I like to make guests comfortable. That means checking with adult guests there are no specific dislikes etc and catering to it. The same should be extended to junior guests. Being a guest as a child can be hugely overwhelming, not necessarily wanting to speak up, feeling uncomfortable, starving (ad I used to be after school)...why would you want anyone to feel that? I wouldn't want it happening to dd. It is/would be my job to tackle eating issues, and would rather keep her home.

If it is an occasional visit just serve pizza, why not?

I eat most things, but hate sausage casserole and fish, they're not unusual dislikes. And for a child, perhaps Thai green curry is a bit much?
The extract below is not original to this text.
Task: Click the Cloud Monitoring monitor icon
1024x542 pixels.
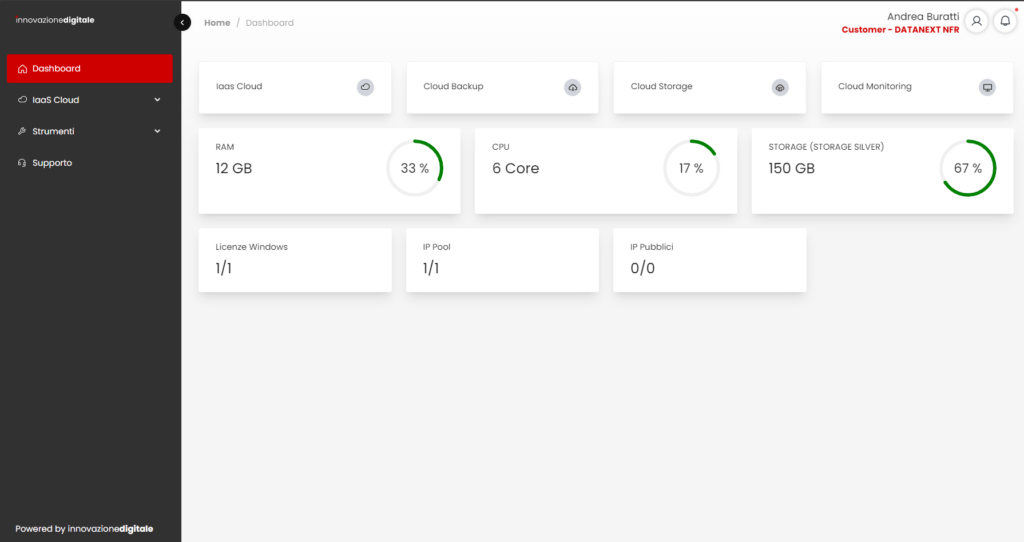Action: coord(987,87)
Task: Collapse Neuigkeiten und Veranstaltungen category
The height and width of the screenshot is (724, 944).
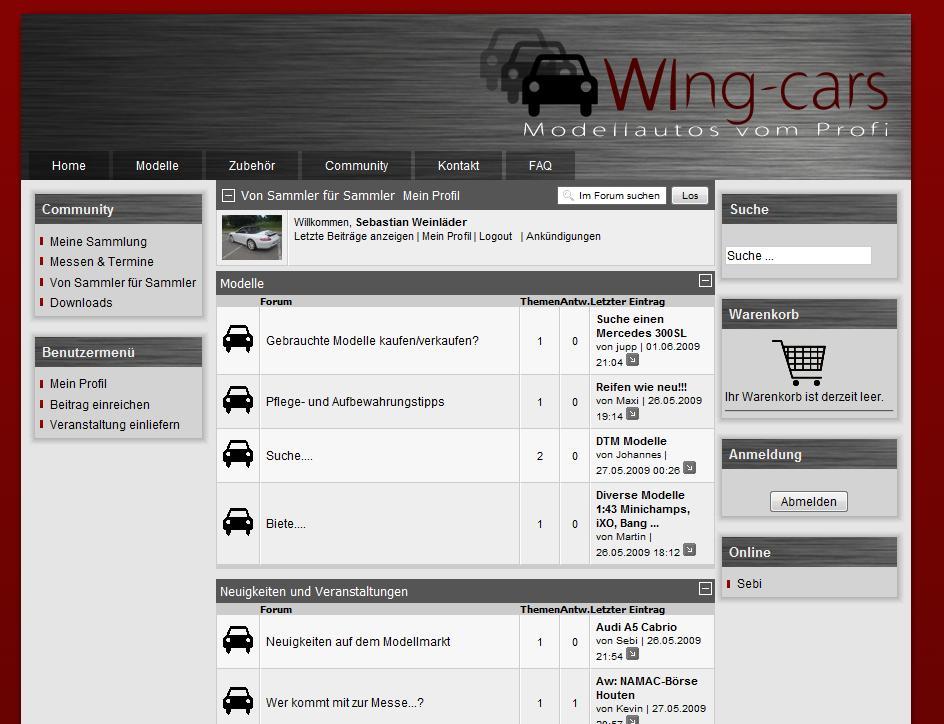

Foxy800 · 28/11/2011 07:58

As I said I have a 5 yr old fussy dd, now at home I do a meal planner for teatimes and if dd doesnt eat it then she doesnt have anything else but I would rather give a list of what she will eat to her friends parents so I know she is eating, in fact they nearly always ask. If I didnt it would ruin the experience of going to a friends house and there is every chance she wouldnt want to do it again.

NinkyNonker · 28/11/2011 07:59

I'd retch at a buttery sandwich too!

We were allowed sausage and chips when we had visitors, a rare treat!

wheredidiputit · 28/11/2011 07:59

I tend to do a picnic type things.

One of my dd's friends is very difficult to feed, so by doing picnic bits including the few bits I know/hope he will eat along side everything else so they can just choose what they like.

StopRainingPlease · 28/11/2011 09:04

"Can you have a buffet style meal so they can pick as and when they like? No pressure then - I mean kids aren't like adults who like the odd dinner party now and then surely"

We tried that with DD's fussy friend - about 10 different things on the table and there still wasn't anything she liked Hmm.